## Supplied records
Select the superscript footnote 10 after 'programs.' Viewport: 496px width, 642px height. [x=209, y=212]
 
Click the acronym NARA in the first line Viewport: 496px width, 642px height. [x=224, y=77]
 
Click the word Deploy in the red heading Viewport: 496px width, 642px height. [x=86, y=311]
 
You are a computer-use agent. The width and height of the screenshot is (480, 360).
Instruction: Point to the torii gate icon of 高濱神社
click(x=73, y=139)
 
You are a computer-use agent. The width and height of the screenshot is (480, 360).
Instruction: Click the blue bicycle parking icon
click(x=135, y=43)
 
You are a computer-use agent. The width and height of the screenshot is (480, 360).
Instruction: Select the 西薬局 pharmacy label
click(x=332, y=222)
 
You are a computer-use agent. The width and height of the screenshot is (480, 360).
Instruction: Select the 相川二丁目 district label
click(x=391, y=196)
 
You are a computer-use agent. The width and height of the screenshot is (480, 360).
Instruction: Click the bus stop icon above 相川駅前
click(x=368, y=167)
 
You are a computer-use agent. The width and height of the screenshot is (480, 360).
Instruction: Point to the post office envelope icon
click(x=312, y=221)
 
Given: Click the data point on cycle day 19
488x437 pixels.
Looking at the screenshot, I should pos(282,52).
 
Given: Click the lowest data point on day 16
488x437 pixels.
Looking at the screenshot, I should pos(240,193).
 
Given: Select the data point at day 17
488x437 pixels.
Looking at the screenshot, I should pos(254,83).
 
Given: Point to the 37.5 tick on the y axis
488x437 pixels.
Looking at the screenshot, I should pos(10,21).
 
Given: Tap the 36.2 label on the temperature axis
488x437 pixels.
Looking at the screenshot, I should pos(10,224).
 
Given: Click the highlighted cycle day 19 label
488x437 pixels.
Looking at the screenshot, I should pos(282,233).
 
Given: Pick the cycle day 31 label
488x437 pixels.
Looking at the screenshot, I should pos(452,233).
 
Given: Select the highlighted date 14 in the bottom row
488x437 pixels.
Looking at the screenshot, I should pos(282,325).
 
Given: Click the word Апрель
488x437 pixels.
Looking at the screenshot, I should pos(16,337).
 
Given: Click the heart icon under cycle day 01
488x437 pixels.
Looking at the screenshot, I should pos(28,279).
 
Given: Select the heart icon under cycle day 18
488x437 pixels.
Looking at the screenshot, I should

## Task statement
Copy out the records above word for word, starting at the line containing "Given: Click the data point on cycle day 19" and ending at the line containing "Looking at the screenshot, I should pos(282,325).", with both of those lines included.

## Finished task
Given: Click the data point on cycle day 19
488x437 pixels.
Looking at the screenshot, I should pos(282,52).
 
Given: Click the lowest data point on day 16
488x437 pixels.
Looking at the screenshot, I should pos(240,193).
 
Given: Select the data point at day 17
488x437 pixels.
Looking at the screenshot, I should pos(254,83).
 
Given: Point to the 37.5 tick on the y axis
488x437 pixels.
Looking at the screenshot, I should pos(10,21).
 
Given: Tap the 36.2 label on the temperature axis
488x437 pixels.
Looking at the screenshot, I should pos(10,224).
 
Given: Click the highlighted cycle day 19 label
488x437 pixels.
Looking at the screenshot, I should pos(282,233).
 
Given: Pick the cycle day 31 label
488x437 pixels.
Looking at the screenshot, I should pos(452,233).
 
Given: Select the highlighted date 14 in the bottom row
488x437 pixels.
Looking at the screenshot, I should pos(282,325).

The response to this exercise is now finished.